We prefer to prolong the agony of prisoners—including growing numbers proving to have been wrongfully indicted, prosecuted and convicted—by drawing out the appeals process or delaying parole as we debate the moral niceties of the differences between punishment and rehabilitation (with no regard whatsoever for analyzing the incongruent nature of policies and methodologies, never mind facilities, for carrying out the one vs. the other) or allowing the lopsidedness of American justice (blind in theory, including the tenet of that particular form known as color-blind vs. the de facto condition that finds six times the number of African-Americans imprisoned against the number of whites, even though, according to 2013 U.S. Census data, whites outnumber African-Americans in the U.S. general population nearly by the inverse of that ratio). In plain language, there are just shy of six times as many whites as African-Americans, yet there are six times as many African-American men incarcerated in this country as there are whites incarcerated.

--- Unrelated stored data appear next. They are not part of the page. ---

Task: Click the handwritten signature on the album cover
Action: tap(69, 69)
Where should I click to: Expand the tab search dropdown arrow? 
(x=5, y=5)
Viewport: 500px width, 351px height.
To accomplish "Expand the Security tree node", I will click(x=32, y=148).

Clearly grand juries and juries are busy with the grim business of finding African-American men guilty of crimes calling for imprisonment, i.e., the most serious crimes in our criminal code of justice. They certainly are not, and never have been busy holding the police, from the precinct to the state level, accountable for their violence against civilians not actively engaged in criminal behavior, never mind already in custody, unarmed, or behaving obediently and in a civil and non-violent manner. Like our penal system, there is a lop-sided ratio of victims of police violence in terms of skin color. Rarely is a white-skinned individual murdered, or even merely injured, though there is no differentiation by skin color, ethnicity or race when it comes to quelling non-violent protests, especially those conducted en masse.

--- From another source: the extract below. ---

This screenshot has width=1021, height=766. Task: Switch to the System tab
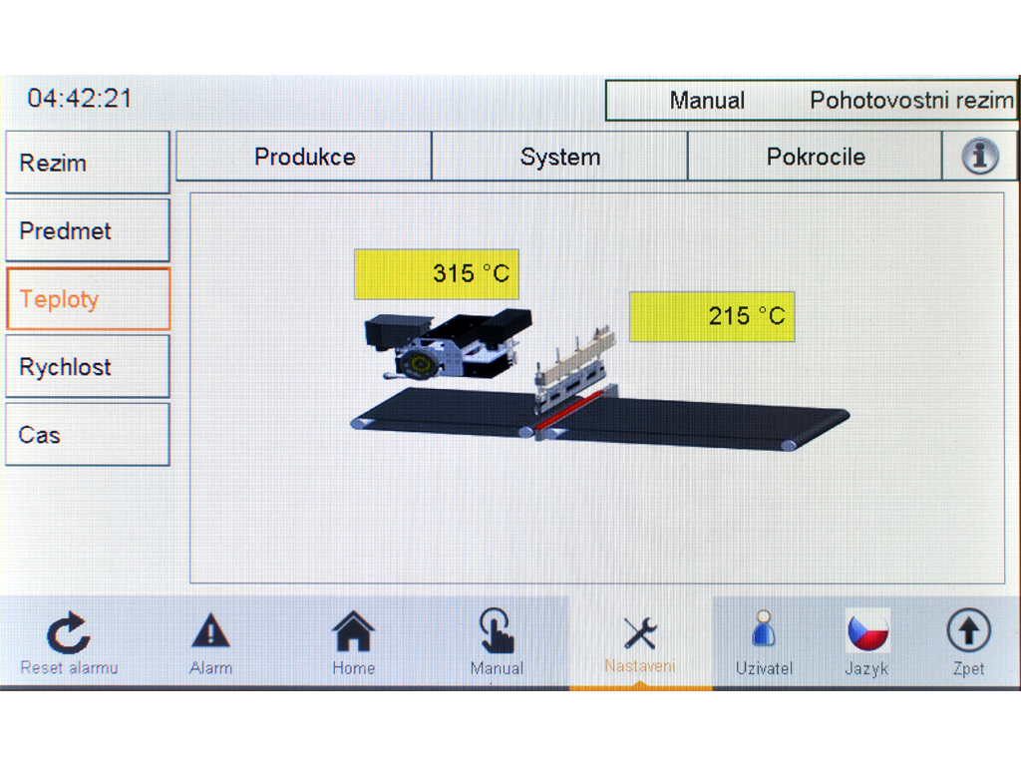(559, 157)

There is no apparent line of connection between the actions of our Federal executive branches and state or local law enforcement, between the Departments of State and Justice, and the lower echelon jurisdictions of prosecution and jurisprudence. Never mind conscious and interactive lines of communication between these entities; nor would I call for them. The lofty posturing of the one, like the dignity always accorded high office, whether in the Senate or the White House, is in marked contrast with some grittier reality. The police no doubt are the first to say, along with the demonstrators, their hands bound in temporary nylon ties that cut into their wrists, “you have no idea what it’s really like.” And surely, those who espouse, surely those who merely mouth, the pious platitudes that invoke, over and over, the high principles on which our country was founded, as the words condemn the actions of those far away and from another country, about whom we truly have no idea what it’s really like, are unconscious of the active hypocrisy of their words when weighed against the preponderant, no, the overwhelming, and mounting evidence of the injustices and disparities of actual life in our own streets, as it belies every syllable, every phrase and even the merest, most insignificant, mark of punctuation.